§ Data provided:
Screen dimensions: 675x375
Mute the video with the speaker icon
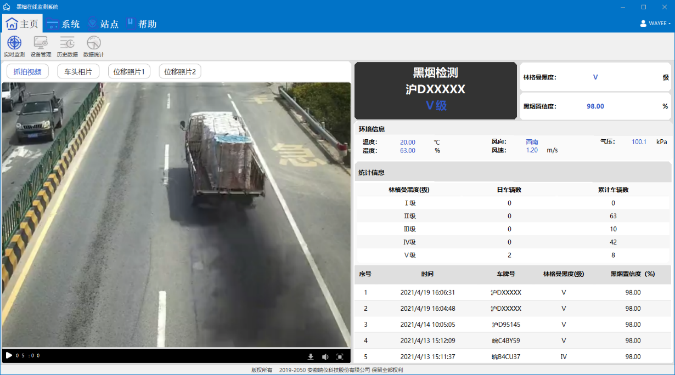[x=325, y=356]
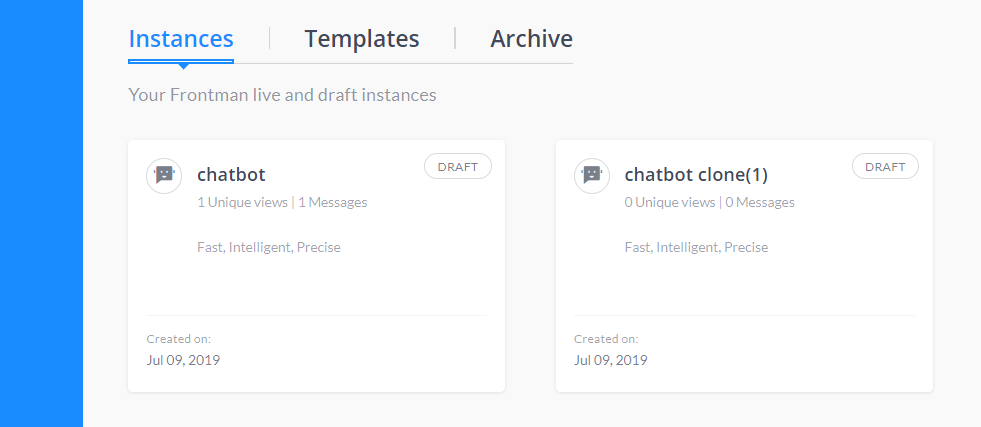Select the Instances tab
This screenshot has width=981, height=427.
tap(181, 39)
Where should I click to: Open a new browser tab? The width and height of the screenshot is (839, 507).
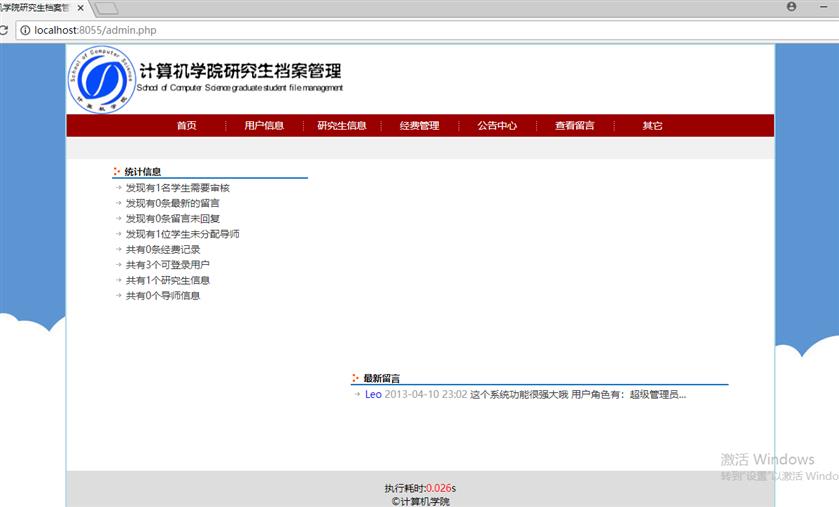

§ Work order:
All of the entries above need to be repeated exactly, minus the pictures.

§ Final answer:
Screen dimensions: 675x375
Mute the video with the speaker icon
[x=325, y=356]
Select the Instances tab
This screenshot has width=981, height=427.
tap(181, 39)
Where should I click to: Open a new browser tab? The width and height of the screenshot is (839, 507).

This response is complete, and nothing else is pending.